The FDA’s approval of Sarepta Therapeutics’ eteplirsen for Duchenne Muscular Dystrophy (DMD) turned the spotlight on a decision process that has tapped fundamental fissures within the FDA and the scientific community, fractures that could reverberate in far larger scale in the not-too-distant future.

To quickly recap–Sarepta filed an NDA for this drug, which addresses DMD, a currently untreated, crippling and eventually fatal rare disorder, based on an uncontrolled trial that enrolled just twelve patients (only 13% of DMD patients have the genetic anomaly in the dystrophin gene (exon51) that make them potential treatment responders). The FDA’s Advisory Committee voted 7-3 against approval (albeit with three abstentions, abstention not exactly looking like a badge of honor in this context), but a highly vocal and effective advocacy campaign revolving around the desperate parents of these children finally persuaded CDER chief Janet Woodcock to approve it. One of her subordinate physicians went over her head to appeal the approval, but FDA Commissioner Robert Califf finally announced that he would defer to Woodcock and leave her decision to approve untouched.

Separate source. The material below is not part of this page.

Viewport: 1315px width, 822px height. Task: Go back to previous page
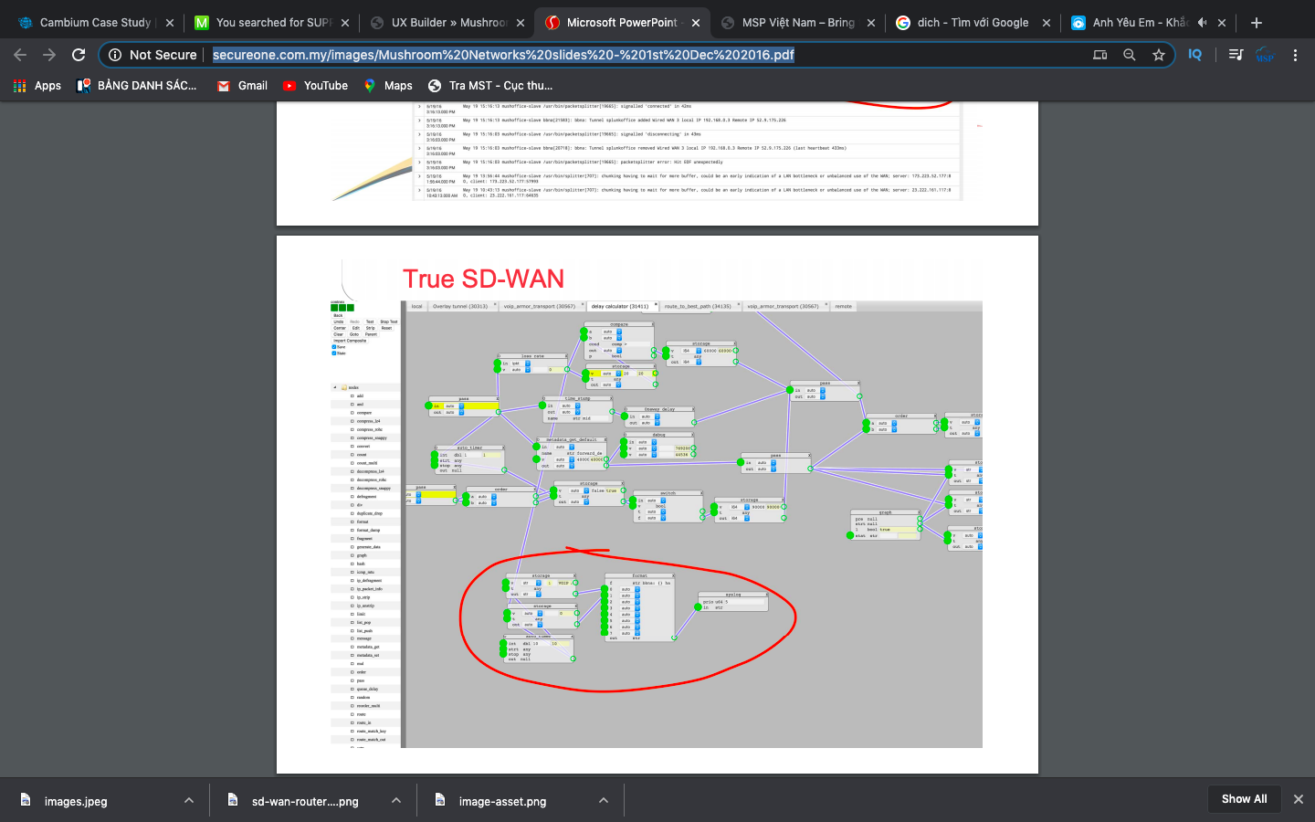(x=20, y=55)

NIR has not covered DMD, and thus we have not followed this process in great detail. We are not in position to make informed comments about the quality of the data presented in the NDA, though there is certainly heated debate on the topic. The primary endpoint was the change in dystrophin-positive fibers, reflective-in-theory of improved expression of dystrophin in treatment-responsive patients. But there was no consensus amongst FDA AC members on whether the change in dystrophin levels was enough to be clinically meaningful, whereas a group of DMD researchers sent a letter to the FDA stating that the observed improvement in a walking-capacity secondary endpoint was enough to be clinically meaningful. In other words, this was not just a question of emotion vs. rationality: The interpretation of the endpoints measured was, ultimately, a subjective one when extrapolating to real-world functionality.

With all due respect to the sanctity of the scientific method, there is no immutable and agreed-upon gold standard here, and a stubborn insistence on some ambiguous expression of scientific purity is no more rational and objective than the fervor displayed by parents insisting that they had seen improvement in their children from the use of eteplirsen.

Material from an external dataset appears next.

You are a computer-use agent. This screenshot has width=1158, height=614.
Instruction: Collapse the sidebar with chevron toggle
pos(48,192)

While the intra-agency tumult has not yet subsided, and indeed the main FDA reviewer on the case has resigned, Sarepta‘s valuation skyrocketed as they announced the approval, and their intention to charge an average of $300,000 per patient per year. With perhaps 2600 patients in the US who might be candidates (20,000×13%), 75% market penetration would mean a total health care cost burden of $585 million, which in itself, would be sustainable. Sarepta is required to conduct a post-approval placebo-controlled trial, which had already been open for enrollment. However, now that eteplirsen has been approved, this begs the question–what parent would take a 50% chance that their child would receive saline rather than active drug, thereby guaranteeing that their child would continue to deteriorate? Post-approval efficacy testing is thus even more fraught with obstacles than usual. Eventually, eteplirsen could serve as the standard of care control group against which new DMD candidates can be compared, but that’s not a nearterm scenario. And speaking of which, to what standard will trials for the next generation of DMD treatments be held?

In this instance of a rare, devastating pediatric disorder, using a drug with no apparent safety hazards attendant, it is hard to find serious fault with Woodcock and her decision. But it is not an open-shut case, approval does come at a potential cost. And what about large-scale disorders, where there are safety risks and big-time costs–would the same humanitarian concerns apply?

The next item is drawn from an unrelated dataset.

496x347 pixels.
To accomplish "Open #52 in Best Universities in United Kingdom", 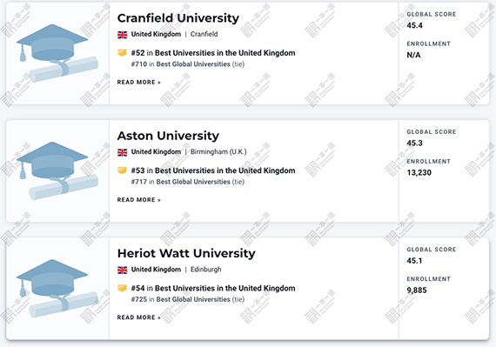I will tap(213, 53).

This is not a purely hypothetical question, we could well face it next year if solanezumab’s next Phase III data mirrors its impact in its previous round of testing. Our view has been, and is, that the best-case scenario for Lilly would be that the sheer size of the trial might provide enough statistical power to beat the magical, and arbitrary, benchmark of p=.05. And that these results might mimic the magnitude of therapeutic effect seen in the previous Phase III, which was a difference of 1.91 points on the ADAS-cog at one year. Given that the general premise has been that a difference of four points begins to augur real-world functional import, it is thus possible that solanezumab will be shown to predictably produce a treatment effect that is not ‘visible to the naked eye.’

This is where the eteplirsen precedent becomes tricky. Without any disease-modifying drugs on the market, even the prospect of imperceptible slowing would create a intense clamor and demand from the families of individuals with Alzheimer’s, particularly those early in the disease process, where it might be hoped that any effect on the disease could extend the time that they can stay independent, and remain themselves. Solanezumab has a relatively more benign safety profile than some other amyloid antibodies, without the vasogenic edema seen with aducanumab, for example. But providing a monoclonal antibody to a large number of elderly individuals is almost surely going to end up with some dire outcomes that could, however unfairly, reflect badly on the regulators. And if, to arbitrarily select some parameters, one million Americans were to receive solanezumab at a cost of $30,000 each (almost certainly undershooting what Lilly or any other Big Pharma would seek for a biologic), that would constitute a healthcare cost burden of $30 billion. That’s a more serious dent in the health care budget, one which would trigger a major debate about the standard that should be set: Must therapeutic benefit be ‘visible’ in order to justify spending $30 billion to get it? Whatever one may think of Woodcock’s verdict, this is a harbinger of the mega-debates yet to come, at a time when thoughtful discourse is in very short supply in the US.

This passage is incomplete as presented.